Venendo invece ai risultati del voto, Matteo Renzi sia nel 2013 che nel 2017 è stato il candidato più votato (rispettivamente con il 67,6% e con il 69,2%), con uno scarto rispetto al secondo candidato pari ad oltre 49 punti percentuali in entrambe le occasioni. Nonostante nel 2017 abbia perso quasi 640 mila voti rispetto al 2013.

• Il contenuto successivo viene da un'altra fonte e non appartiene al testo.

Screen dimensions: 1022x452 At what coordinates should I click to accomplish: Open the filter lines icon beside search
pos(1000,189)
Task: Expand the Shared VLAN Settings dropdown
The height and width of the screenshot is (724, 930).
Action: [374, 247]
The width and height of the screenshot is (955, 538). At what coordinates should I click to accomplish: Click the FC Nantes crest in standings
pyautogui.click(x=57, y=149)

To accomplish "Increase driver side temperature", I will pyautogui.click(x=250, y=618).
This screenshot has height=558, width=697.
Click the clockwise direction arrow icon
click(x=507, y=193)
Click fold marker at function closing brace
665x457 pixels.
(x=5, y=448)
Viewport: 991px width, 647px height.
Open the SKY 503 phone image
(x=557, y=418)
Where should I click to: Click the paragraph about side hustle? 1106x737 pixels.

Guardando i risultati del voto per aree territoriali, appare evidente che la roccaforte renziana sia stata l’ex zona rossa, dove le preferenze per Renzi sono state pari al 74,8% nel 2013 e al 77% nel 2017. In entrambe le occasioni Renzi ha avuto maggiori problemi di consenso soprattutto al Sud e nelle Isole. Mentre al Nord si assisteva a un’inversione di tendenza, infatti se nel 2013 Renzi riusciva a recuperare più consensi a Nord-est (68,2%) rispetto al Nord-ovest (66,3%) nel 2017 è stato vero il contrario, (ovvero 74,26% a Nord-ovest e 71,9% a Nord-est).

È interessante notare che nel 2013 sia Gianni Cuperlo che Giuseppe Civati registrarono le loro peggiori performance nell’ex area rossa, mentre le migliori performance per il primo furono nel Mezzogiorno (25,7%), in particolare in Calabria, Basilicata e Campania, mentre per il secondo nel Nord-ovest (18,1%) in particolare in Valle D’Aosta e in Lombardia.

Nel 2017 Andrea Orlando e Michele Emiliano invece hanno ottenuto dei risultati speculari ovvero le migliori performance del primo corrispondono alle peggiori del secondo e viceversa. Infatti, mentre Orlando ottenne il maggior numero di preferenze a Nord-ovest (23,6%), in particolare in Liguria (34,5%) e il minor numero di voti al Sud (18,4%), Emiliano otteneva più preferenze al Sud (20%), in particolare in Puglia (54,4%) e meno a Nord-ovest (2,2%).

Il prossimo appuntamento del 3 marzo sarà interessante per due ragioni: da un lato, vedremo se il tasso di partecipazione sarà pari o di poco inferiore a quello del 2017 e se lo schema tradizionale che registra una prevalenza della mobilitazione al Sud e al Centro verrà confermato. D’altro lato, vedremo come sarà la performance della corrente renziana dentro al PD senza la candidatura di Renzi.